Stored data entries
########################################

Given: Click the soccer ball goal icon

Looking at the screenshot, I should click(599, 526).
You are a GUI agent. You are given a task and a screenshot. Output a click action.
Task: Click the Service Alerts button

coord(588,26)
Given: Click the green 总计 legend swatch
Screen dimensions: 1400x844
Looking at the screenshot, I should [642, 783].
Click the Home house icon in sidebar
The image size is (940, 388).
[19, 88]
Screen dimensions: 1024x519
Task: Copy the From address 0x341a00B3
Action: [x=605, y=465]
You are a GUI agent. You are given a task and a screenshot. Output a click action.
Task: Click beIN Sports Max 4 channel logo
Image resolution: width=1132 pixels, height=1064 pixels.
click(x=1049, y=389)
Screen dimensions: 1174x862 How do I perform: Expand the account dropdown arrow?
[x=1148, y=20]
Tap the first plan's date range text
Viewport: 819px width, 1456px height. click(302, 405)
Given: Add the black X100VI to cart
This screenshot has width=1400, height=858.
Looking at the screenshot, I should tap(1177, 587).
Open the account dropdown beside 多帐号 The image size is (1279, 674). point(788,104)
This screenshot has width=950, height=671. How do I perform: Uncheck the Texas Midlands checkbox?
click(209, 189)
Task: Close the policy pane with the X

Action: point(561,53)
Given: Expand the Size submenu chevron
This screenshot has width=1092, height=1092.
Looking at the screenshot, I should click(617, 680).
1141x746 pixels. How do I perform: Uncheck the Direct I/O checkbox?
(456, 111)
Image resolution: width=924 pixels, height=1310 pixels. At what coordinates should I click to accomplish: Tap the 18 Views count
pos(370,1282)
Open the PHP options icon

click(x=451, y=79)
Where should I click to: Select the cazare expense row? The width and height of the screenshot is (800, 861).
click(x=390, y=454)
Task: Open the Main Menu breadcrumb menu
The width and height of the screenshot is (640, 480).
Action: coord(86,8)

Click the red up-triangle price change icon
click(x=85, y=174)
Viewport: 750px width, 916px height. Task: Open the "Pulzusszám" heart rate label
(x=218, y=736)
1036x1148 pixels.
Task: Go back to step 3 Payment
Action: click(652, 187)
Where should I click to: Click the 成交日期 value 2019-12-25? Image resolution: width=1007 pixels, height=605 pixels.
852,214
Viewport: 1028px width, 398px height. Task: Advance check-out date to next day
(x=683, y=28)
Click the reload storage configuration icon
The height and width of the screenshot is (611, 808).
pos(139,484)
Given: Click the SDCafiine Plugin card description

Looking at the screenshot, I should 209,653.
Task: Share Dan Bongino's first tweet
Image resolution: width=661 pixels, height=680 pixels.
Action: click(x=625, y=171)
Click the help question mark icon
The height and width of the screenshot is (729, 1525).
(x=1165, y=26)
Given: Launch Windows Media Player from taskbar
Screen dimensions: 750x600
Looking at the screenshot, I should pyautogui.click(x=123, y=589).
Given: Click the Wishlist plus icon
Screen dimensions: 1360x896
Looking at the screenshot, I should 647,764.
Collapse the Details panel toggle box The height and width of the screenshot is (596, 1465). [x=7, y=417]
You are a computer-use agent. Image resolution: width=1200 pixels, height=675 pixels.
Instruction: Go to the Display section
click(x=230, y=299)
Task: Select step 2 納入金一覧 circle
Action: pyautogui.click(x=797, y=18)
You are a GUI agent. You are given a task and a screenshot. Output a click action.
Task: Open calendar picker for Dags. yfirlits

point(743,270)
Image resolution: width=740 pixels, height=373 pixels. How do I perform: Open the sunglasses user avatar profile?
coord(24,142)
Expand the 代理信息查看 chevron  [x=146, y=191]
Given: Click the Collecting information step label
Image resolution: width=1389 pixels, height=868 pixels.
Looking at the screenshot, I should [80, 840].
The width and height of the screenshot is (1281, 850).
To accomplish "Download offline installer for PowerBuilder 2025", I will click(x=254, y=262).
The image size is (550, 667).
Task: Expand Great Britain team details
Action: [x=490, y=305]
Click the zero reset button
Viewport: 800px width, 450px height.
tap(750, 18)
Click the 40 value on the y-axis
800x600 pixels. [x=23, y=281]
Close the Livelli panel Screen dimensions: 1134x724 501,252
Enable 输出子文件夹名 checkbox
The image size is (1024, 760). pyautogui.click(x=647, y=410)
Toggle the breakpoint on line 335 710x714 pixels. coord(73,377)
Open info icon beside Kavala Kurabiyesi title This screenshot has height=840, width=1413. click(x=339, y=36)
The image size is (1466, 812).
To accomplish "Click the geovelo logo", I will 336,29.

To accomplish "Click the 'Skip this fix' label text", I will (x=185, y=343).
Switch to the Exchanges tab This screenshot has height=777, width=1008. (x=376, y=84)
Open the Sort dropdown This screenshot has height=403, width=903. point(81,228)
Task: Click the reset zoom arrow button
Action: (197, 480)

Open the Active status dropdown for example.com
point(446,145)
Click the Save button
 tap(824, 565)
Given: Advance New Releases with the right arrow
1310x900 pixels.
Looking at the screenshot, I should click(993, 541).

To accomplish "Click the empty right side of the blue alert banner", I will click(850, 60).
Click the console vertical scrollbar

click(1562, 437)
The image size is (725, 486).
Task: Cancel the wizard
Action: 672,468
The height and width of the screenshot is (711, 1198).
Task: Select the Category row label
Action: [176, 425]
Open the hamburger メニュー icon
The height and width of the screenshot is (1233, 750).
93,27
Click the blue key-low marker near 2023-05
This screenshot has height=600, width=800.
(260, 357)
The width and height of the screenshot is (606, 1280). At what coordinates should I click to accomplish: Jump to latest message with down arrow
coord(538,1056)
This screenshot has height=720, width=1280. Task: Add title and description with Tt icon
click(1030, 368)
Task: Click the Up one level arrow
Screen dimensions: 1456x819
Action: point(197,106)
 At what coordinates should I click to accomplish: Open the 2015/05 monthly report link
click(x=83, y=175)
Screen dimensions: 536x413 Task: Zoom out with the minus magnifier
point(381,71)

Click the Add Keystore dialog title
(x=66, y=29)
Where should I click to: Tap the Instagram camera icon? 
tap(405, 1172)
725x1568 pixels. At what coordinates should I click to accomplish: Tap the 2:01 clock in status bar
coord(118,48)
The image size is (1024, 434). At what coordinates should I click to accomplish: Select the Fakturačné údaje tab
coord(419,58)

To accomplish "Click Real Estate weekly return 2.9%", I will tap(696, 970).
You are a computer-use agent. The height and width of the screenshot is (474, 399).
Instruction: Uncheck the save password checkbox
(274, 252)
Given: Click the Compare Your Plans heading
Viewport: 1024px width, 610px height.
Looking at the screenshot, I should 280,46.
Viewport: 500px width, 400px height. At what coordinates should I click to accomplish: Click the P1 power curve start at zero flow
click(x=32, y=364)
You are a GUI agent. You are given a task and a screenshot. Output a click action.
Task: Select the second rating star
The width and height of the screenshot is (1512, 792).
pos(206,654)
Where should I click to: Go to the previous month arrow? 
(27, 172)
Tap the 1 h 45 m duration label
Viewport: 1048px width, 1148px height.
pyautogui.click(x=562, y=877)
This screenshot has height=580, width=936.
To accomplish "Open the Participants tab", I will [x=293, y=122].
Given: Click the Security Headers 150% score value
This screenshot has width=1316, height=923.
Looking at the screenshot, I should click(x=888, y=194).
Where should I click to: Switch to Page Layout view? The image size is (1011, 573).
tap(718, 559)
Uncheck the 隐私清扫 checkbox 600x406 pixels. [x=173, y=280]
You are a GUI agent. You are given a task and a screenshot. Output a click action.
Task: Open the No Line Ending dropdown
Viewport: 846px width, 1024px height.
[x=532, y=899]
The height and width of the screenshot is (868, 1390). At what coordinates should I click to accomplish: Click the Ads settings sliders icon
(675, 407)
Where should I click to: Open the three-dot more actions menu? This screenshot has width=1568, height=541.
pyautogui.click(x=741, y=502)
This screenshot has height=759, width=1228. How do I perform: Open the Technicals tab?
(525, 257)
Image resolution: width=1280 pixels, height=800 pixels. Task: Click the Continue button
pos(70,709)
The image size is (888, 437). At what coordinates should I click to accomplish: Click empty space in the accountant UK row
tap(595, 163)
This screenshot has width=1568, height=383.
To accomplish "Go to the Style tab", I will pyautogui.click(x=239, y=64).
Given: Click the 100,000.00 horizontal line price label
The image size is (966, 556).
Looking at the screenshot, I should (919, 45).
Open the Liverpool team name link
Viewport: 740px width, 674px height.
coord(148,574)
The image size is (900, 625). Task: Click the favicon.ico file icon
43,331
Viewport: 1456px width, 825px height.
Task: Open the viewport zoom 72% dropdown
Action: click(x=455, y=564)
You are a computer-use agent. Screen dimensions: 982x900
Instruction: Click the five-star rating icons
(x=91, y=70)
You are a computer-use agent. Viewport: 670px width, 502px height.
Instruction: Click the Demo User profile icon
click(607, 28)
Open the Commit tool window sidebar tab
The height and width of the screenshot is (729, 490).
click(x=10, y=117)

########################################

## Task instructions:
Lines after the one containing "Given: Add the black X100VI to cart" are not part of the task. Output the entries exactly from their first line through that one.

## Problem solution:
Given: Click the soccer ball goal icon

Looking at the screenshot, I should click(599, 526).
You are a GUI agent. You are given a task and a screenshot. Output a click action.
Task: Click the Service Alerts button

coord(588,26)
Given: Click the green 总计 legend swatch
Screen dimensions: 1400x844
Looking at the screenshot, I should [642, 783].
Click the Home house icon in sidebar
The image size is (940, 388).
[19, 88]
Screen dimensions: 1024x519
Task: Copy the From address 0x341a00B3
Action: [x=605, y=465]
You are a GUI agent. You are given a task and a screenshot. Output a click action.
Task: Click beIN Sports Max 4 channel logo
Image resolution: width=1132 pixels, height=1064 pixels.
click(x=1049, y=389)
Screen dimensions: 1174x862 How do I perform: Expand the account dropdown arrow?
[x=1148, y=20]
Tap the first plan's date range text
Viewport: 819px width, 1456px height. click(302, 405)
Given: Add the black X100VI to cart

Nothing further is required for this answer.